Interface element data

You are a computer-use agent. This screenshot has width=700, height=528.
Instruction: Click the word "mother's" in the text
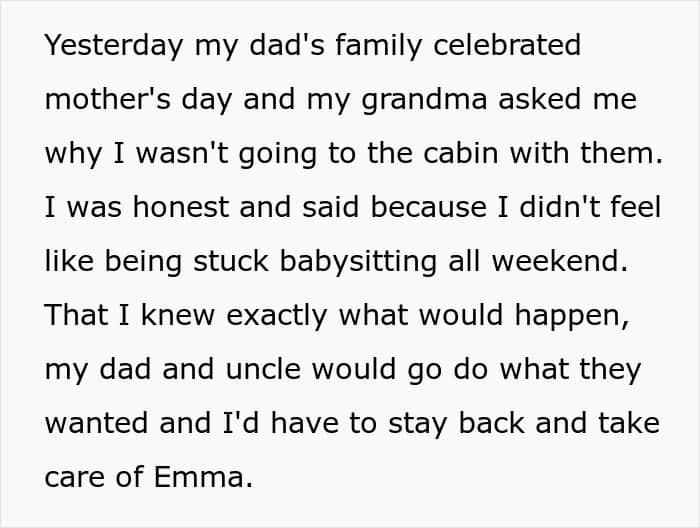(108, 99)
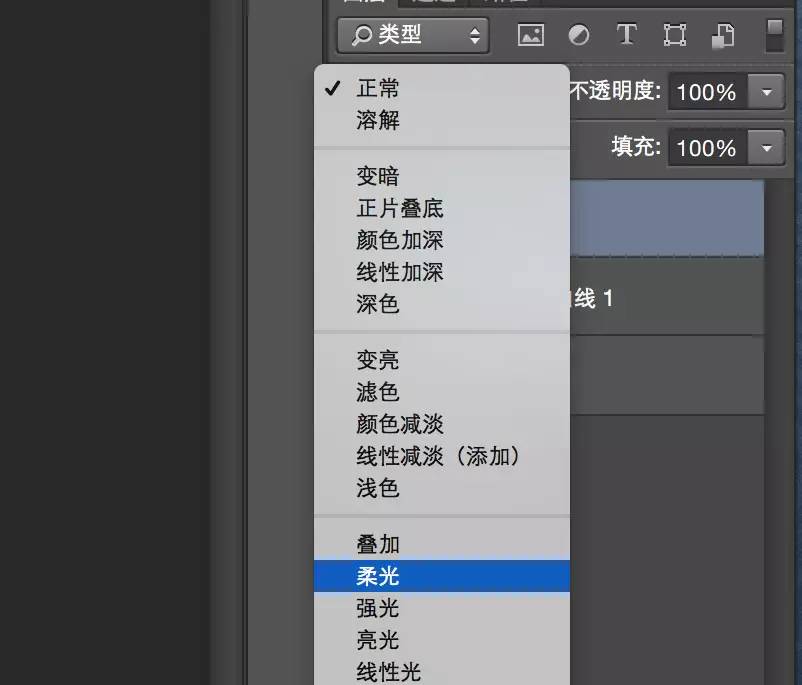The height and width of the screenshot is (685, 802).
Task: Choose 溶解 from blend mode list
Action: tap(378, 120)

* [Given instruction]: Rewrite the data above with "Click" replaced by "Select" and all else unchanged. Omit the pictures from your version.

* [Problem solution]:
You are a computer-use agent. This screenshot has width=700, height=528.
Instruction: Select the word "mother's" in the text
(108, 99)
The height and width of the screenshot is (685, 802).
Task: Choose 溶解 from blend mode list
Action: tap(378, 120)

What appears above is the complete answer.